The photographic work “Shebeen Queens“ explores the bar culture of the townships in South Africa and Namibia and focuses on its role as a sociocultural phenomenon with ambivalent connotations. This ambivalence is closely linked to the disenfranchisement and oppression of the local population by the apartheid regime and not least by the colonial rule of the German Empire. The term “shebeen” – which was originally derived from the Irish word ’sibín‘ – refers to a type of improvised tavern which sells alcohol without a valid licence in southern African countries. In the midst of an otherwise largely patriarchal society, so-called Shebeen Queens run these bars as self-made entrepreneurs. Through this work, I aim to capture the different stories of these strong women.
The origins of the shebeens date back to the 19th century. Due to colonial politics and apartheid, these places initially served as a refuge for indigenous people, who were persecuted in the public sphere. Because of the discriminatory legal situation, the local population had to look for loopholes: They found them in the living rooms of their own homes, where women often began to produce and serve their own alcohol. As discrimination ramped up with increasingly severe apartheid laws, these places often became the only social gathering places for the oppressed locals. The tavern keepers, who were given the nickname shebeen queens, eventually became important pillars within individual communities.
In the townships, shebeens are often one of the few available places for social gatherings, and as such they become the go-to spot for a large part of the population seeking to escape the monotony of everyday life. But this quality is also what often becomes the trigger for a vicious cycle, as many come to these places to drink away their already meagre wages. Ultimately, the historical social imbalances caused by colonial and apartheid policies are reproduced and exacerbated by this dilemma.

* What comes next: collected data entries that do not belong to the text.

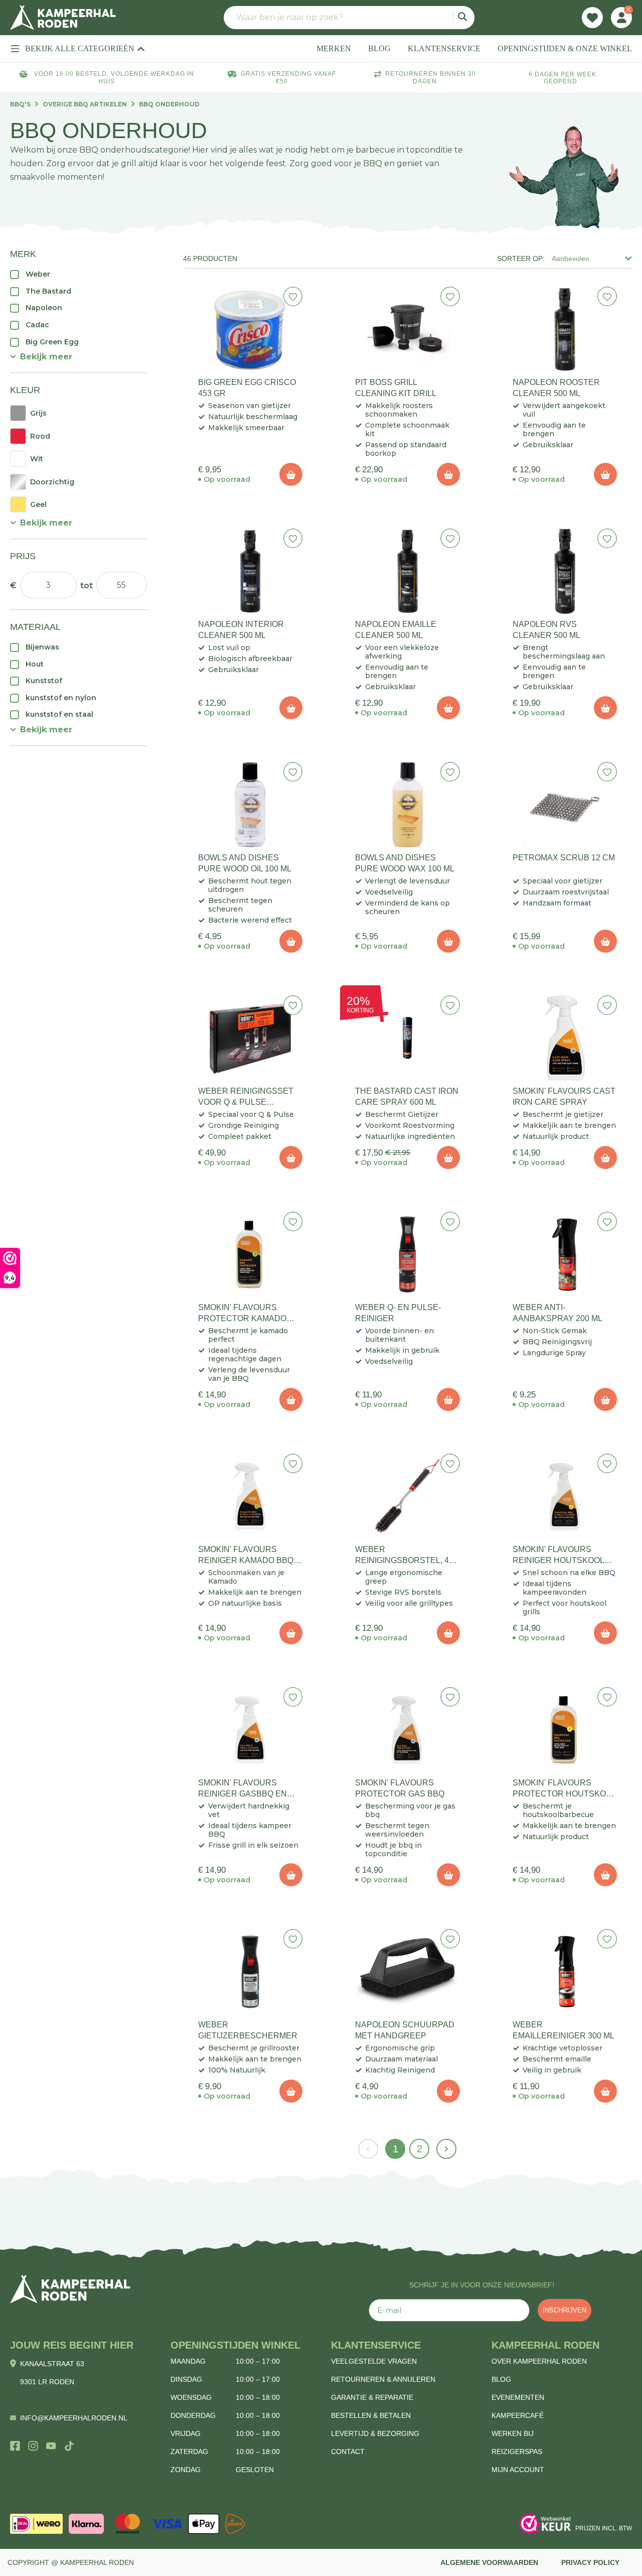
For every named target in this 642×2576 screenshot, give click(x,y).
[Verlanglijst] (592, 17)
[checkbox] (78, 274)
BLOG (379, 48)
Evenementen (518, 2397)
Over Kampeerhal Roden (539, 2361)
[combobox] (349, 17)
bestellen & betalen (371, 2415)
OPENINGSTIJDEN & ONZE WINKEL (565, 48)
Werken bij (513, 2433)
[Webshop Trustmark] (545, 2524)
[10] (290, 474)
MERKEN (333, 48)
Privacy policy (590, 2562)
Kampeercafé (518, 2415)
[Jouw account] (621, 17)
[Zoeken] (463, 17)
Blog (501, 2379)
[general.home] (70, 2289)
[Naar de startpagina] (63, 17)
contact (348, 2452)
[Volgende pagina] (446, 2149)
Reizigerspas (517, 2452)
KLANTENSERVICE (444, 48)
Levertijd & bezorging (375, 2433)
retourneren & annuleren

But it would be unjust to simply reduce the shebeens to their frequently discussed legal status or to the social ills they’re associated with. My photographs resists the temptation of such stereotyping. After all, these are also places where women, despite the most difficult conditions, have set up their own businesses and manage to provide for their families.

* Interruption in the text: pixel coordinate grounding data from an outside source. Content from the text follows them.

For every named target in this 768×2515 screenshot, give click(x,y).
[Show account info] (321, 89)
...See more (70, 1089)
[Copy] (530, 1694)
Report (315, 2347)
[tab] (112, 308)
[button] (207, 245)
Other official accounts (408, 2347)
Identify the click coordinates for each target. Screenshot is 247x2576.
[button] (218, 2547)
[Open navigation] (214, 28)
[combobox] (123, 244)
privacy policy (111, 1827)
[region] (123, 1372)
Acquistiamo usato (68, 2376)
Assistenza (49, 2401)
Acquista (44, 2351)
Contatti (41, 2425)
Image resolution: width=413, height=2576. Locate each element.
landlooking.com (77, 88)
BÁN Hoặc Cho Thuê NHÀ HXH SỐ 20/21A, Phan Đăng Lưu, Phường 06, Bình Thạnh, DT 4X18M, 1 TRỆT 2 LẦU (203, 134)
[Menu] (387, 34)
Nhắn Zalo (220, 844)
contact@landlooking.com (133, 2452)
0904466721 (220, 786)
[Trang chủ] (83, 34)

In the same way that „Shebeen Queens“ does not intend to reproduce a cliché, the work also does not attempt to romanticise the bar culture in the townships of South Africa and Namibia. On the one hand, the pictures represent a certain subculture and a sense of emancipation; on the other hand, they act as a kind of magnifying glass under which the fatal socio-economic effects of oppressive colonial and apartheid policies become more concentrated. With this in mind, it’s all the more essential that the photographs help, above all, to raise the voices of the individual women who stand behind the shebeens and find themselves on the threshold between self-determination in the midst of a male-dominated society and economic hardship.